A Treatise of Human Nature

Book I: Of the Understanding


Part I: Of Ideas, their Origin, Composition, Connexion, Abstraction, etc.


Section III: Of the Ideas of the Memory and the Imagination

§24 [Note: there are more than one paragraph break, but only one paragraph number. This will be corrected later.]

Impressions cause ideas in two ways:

1) the idea retains a high degree of its initial vivacity, and for this reason it is somewhat between an impression and idea. Memory is the faculty that repeats these impressions.

2) the idea loses the impression's vivacity, and becomes a perfect idea. The faculty that repeats such impressions [perceptions?] is the imagination.
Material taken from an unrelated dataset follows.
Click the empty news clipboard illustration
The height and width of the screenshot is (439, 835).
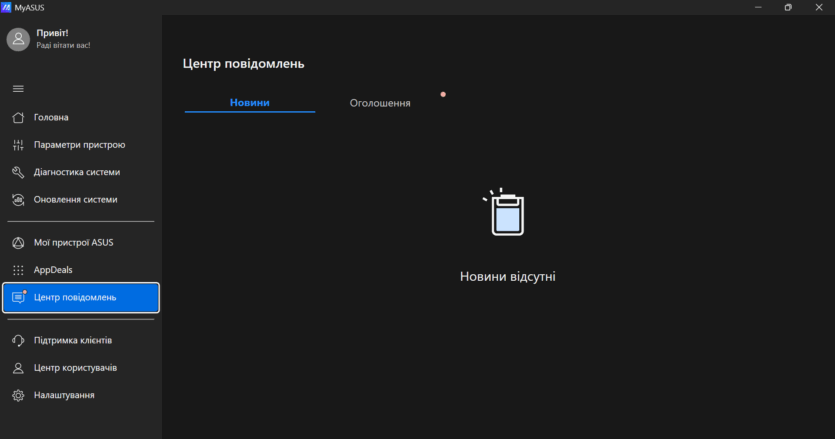tap(506, 213)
It would seem that ideas of memory are stronger and livelier than those of the imagination, because the memory "paints its objects in more distinct colours."

When we remember any past event, the idea of it flows in upon the mind in a forcible manner; whereas in the imagination the perception is faint and languid, and cannot without difficulty be preserved by the mind steady and uniform for any considerable time.

No ideas in either the memory or imagination can appear in the mind unless "their correspondent impressions have gone before to prepare the way for them." However, the imagination has more liberty to alter the original impression. [Hume says precisely: "yet the imagination is not restrained to the same order and form with the original impressions; while the memory is in a manner tied down in that respect, without any power of variation."]

The memory preserves the impression in its original form.

The chief exercise of the memory is not to preserve the simple ideas, but their order and position.

Hence our second principle: The imagination is at liberty to transpose and change its ideas.

[Hume writes: "The same evidence follows us in our second principle, OF THE LIBERTY OF THE IMAGINATION TO TRANSPOSE AND CHANGE ITS IDEAS."]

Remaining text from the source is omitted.